What you should do => Write out, character for character, the lines from the one containing "Task: Tap the white heart icon on the image" through the one containing "(x=871, y=581)", inclusive, and nothing else.

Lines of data
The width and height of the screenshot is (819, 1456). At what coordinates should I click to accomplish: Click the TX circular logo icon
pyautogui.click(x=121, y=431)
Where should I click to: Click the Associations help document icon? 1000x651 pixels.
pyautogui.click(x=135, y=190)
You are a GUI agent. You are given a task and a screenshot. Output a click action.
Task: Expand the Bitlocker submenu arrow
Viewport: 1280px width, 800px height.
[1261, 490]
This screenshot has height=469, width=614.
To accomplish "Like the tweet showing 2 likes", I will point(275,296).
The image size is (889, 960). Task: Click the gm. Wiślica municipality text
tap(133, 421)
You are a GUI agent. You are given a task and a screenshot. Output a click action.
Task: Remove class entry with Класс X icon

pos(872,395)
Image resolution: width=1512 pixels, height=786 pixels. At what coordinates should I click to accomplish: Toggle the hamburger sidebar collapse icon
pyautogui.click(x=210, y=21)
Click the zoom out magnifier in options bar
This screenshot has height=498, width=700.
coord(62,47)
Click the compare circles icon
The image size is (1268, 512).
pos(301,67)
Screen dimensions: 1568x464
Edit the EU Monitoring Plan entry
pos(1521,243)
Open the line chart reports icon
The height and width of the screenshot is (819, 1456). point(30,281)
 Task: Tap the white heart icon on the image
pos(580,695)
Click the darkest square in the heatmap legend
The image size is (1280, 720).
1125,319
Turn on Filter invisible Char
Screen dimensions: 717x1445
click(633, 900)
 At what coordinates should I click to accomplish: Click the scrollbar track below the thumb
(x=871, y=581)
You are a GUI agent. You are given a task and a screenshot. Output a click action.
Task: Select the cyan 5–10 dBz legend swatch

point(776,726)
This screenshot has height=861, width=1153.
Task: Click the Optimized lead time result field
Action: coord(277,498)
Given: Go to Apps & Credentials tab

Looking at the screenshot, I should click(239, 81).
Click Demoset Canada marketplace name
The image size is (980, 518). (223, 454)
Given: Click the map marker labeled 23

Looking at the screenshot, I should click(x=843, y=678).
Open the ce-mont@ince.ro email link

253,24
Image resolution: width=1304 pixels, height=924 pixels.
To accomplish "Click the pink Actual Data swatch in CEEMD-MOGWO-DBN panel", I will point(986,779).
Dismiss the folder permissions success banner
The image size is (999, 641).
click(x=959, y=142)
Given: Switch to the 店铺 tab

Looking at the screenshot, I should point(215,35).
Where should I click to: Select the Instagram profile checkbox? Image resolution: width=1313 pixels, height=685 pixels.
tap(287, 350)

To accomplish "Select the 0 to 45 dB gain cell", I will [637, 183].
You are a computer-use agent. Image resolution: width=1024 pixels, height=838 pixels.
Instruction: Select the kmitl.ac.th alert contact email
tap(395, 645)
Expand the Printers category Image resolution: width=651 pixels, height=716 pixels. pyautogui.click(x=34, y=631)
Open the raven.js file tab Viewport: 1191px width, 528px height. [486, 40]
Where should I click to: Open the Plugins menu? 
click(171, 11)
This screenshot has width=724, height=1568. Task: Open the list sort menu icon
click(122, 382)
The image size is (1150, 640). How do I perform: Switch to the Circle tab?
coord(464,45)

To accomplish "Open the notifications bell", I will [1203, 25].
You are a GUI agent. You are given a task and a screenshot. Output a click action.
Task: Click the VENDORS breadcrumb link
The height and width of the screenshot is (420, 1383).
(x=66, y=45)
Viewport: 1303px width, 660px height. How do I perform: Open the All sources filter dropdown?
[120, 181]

Correct output =>
 Task: Tap the white heart icon on the image
pos(580,695)
Click the darkest square in the heatmap legend
The image size is (1280, 720).
1125,319
Turn on Filter invisible Char
Screen dimensions: 717x1445
click(633, 900)
 At what coordinates should I click to accomplish: Click the scrollbar track below the thumb
(x=871, y=581)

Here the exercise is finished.